The UFC is a different company in 2014. Most fighters make their way to the big show on short notice as replacements for injured fighters. Ashlee Evans-Smith finds herself in this predicament after getting the call from the UFC brass to replace the injured Holly Holm in her Dec. 6 date with Raquel Pennington at UFC 181.
“When I got the call, I was extremely excited,” Evans-Smith told Combat Press. “I was aware that it happens often, but I was under contract with World Series [of Fighting] so I wasn’t expecting a phone call from the UFC any time soon. But it happened and I am ready.”
A lot of fighters will tell you the bright lights of the UFC can be a bit of a shocker when they step inside the Octagon for the first time. There is just something different about the entire process of fighting for the world’s most successful mixed martial arts promotion. Even two-time Olympian Daniel Cormier spoke about having the infamous UFC jitters in his debut against Frank Mir.
Evans-Smith is not buying into any of that hype, though. She believes her previous experience is more than enough to block out all of the outside noise.
“I have been competing since I was 15 in high school wrestling, then college wrestling and international wrestling,” explained the bantamweight fighter. “Also, my amateur MMA career and some of my early fights were highly watched because of the controversial fighter I fought. Also, my level of competition—even though this is a step up, I know I’ll be ready.”
That controversial fighter Evans-Smith is referring to is none other than Fallon Fox. The transgender fighter out of Florida made headlines across the country when she became the first openly transgender fighter in mixed martial arts.
“It really did prepare me [for a moment like this],” Evans-Smith admitted. “All the media attention and just knowing so many people were watching it [is] really is a plus, because from here on out all my fights will be watched by millions of people.”

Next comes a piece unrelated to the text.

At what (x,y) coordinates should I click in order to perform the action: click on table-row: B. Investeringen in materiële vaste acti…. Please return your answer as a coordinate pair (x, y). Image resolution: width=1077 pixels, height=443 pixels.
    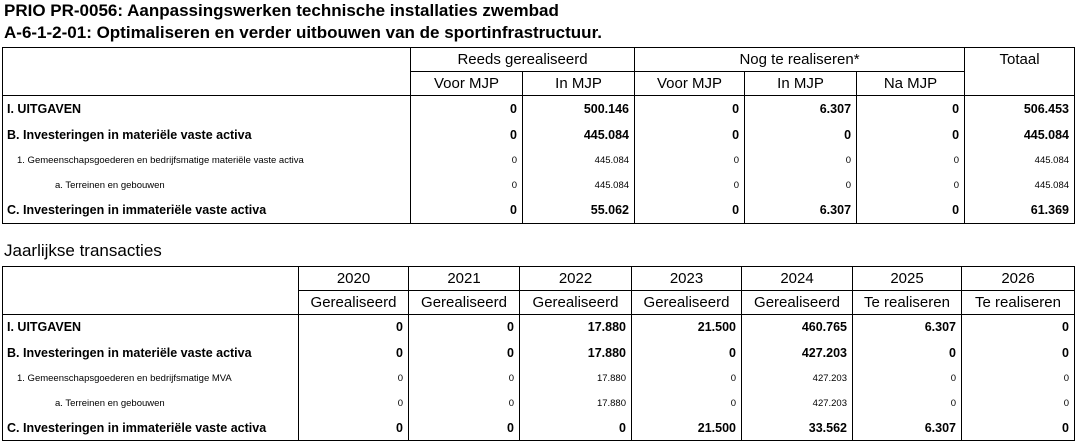
    Looking at the image, I should click on (538, 352).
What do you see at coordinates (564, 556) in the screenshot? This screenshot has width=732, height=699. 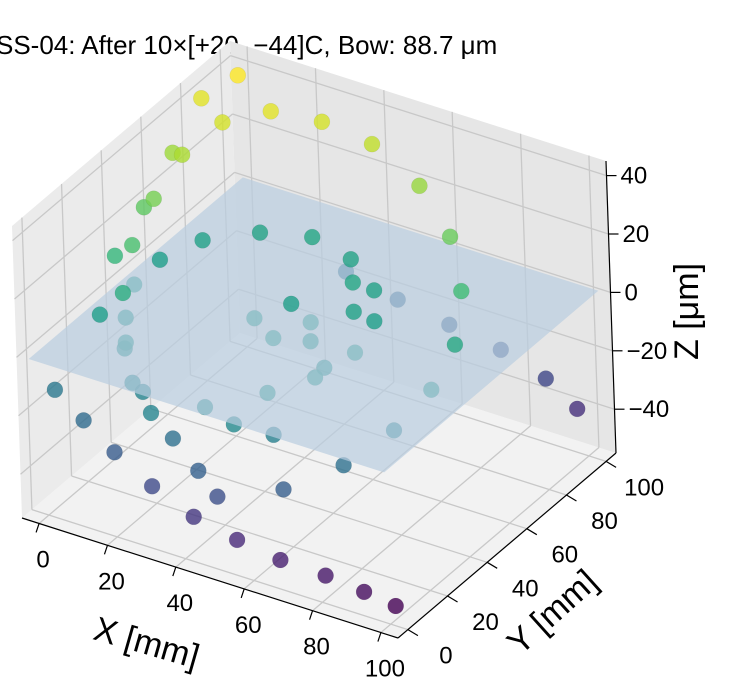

Apart from her much-publicized fight against Fox, Evans-Smith also fought for another major player in the game: the aforementioned WSOF, where she boosted her professional record to 3-0 after defeating Marciea Allen via TKO in the third round of their bout back in June.
The WSOF is trying to carve out its own identity in the very crowded MMA hemisphere. Women’s MMA is a hot commodity at the moment, and Evans-Smith is one of the many up-and-coming talents the sport has to offer, which is the reason why she was under contract with the promotion. With the company trying to build good relationships with fighters and managers, the decision to let Evans-Smith walk was an easy one to make.

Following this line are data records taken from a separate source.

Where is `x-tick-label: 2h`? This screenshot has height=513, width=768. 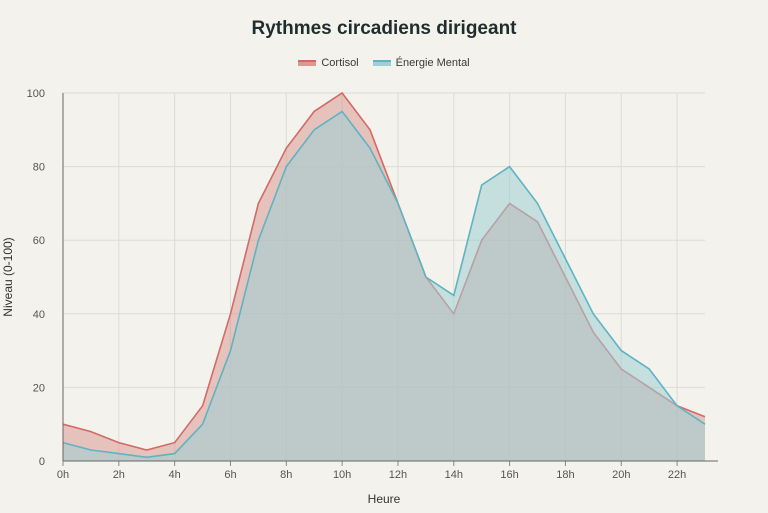 x-tick-label: 2h is located at coordinates (119, 475).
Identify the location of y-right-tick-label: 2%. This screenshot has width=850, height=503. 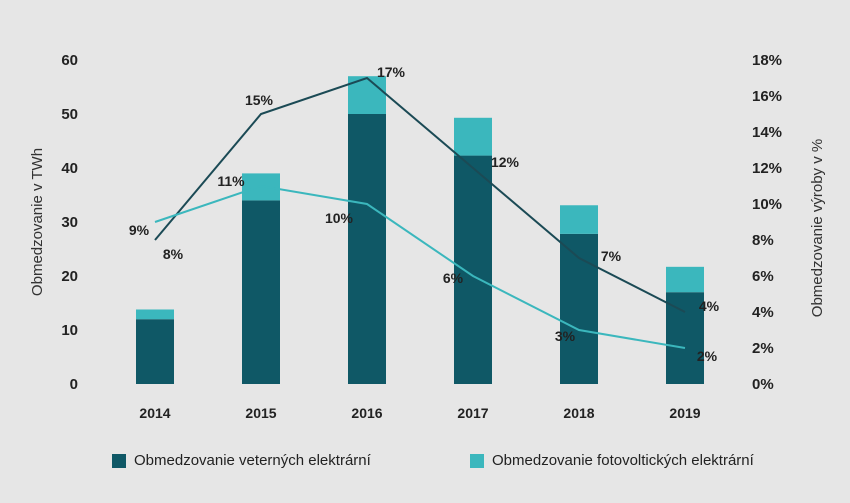
(763, 348).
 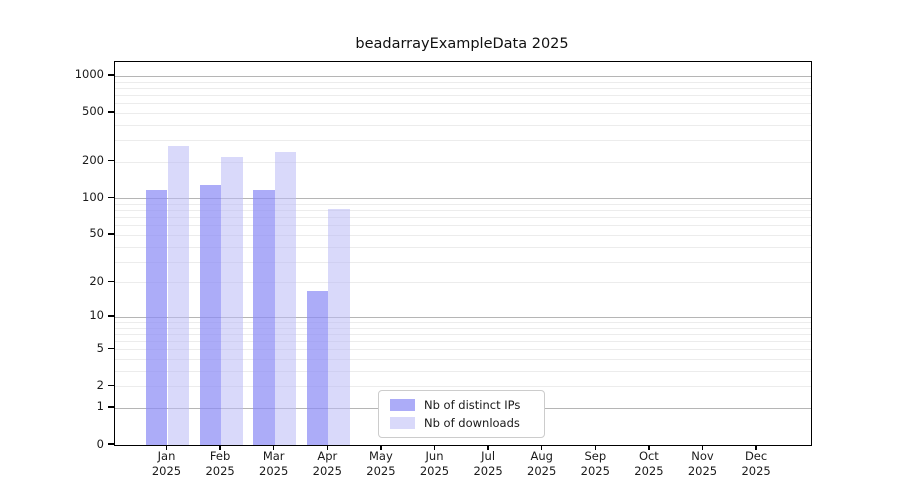 What do you see at coordinates (488, 464) in the screenshot?
I see `x-tick-label: Jul 2025` at bounding box center [488, 464].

“[WSOF matchmaker] Ali [Abdelaziz] called me and told me he would release me to take this last-minute fight with the UFC,” explained Evans-Smith. “It really wasn’t a problem. He just called me, because it was everyone’s dream to fight in the UFC and he will never hold me back from my dream. They treated me very well. Of course they didn’t use me as much as I would like, but I don’t think that’s his fault. He initially had the intention of fighting me frequently.”
It wasn’t always smooth sailing for the Tuff-N-Nuff veteran. Before the big fights and media exposure, the surging bantamweight suffered a five-second knockout loss in her last amateur fight to finish with a mediocre 5-4 amateur record. After a devastating loss like that one, most fighters will question if they can, in fact, do this for a living.
“You know, it’s really one of those moments in your life—there is not very many—but I’ve never been one to give up on anything in my entire life,” Evans-Smith said. “I’ve passed a rough background and I didn’t have a lot of family support and financial support growing up, but I never gave up on anything I ever did, whether it was high school wrestling, college wrestling or getting my degree to make money. Being involved in a male-dominated sport, nothing really stopped me and I never gave up. It was one of those things where I really asked myself, ‘Am I cut out for the sport?’ But at the end of the day I just told myself I never gave up through anything in life and I am not starting now.”
If Evans-Smith didn’t give up when faced with her biggest challenge in her MMA career, you shouldn’t bet on her giving up her quest for UFC gold regardless of Saturday night’s result.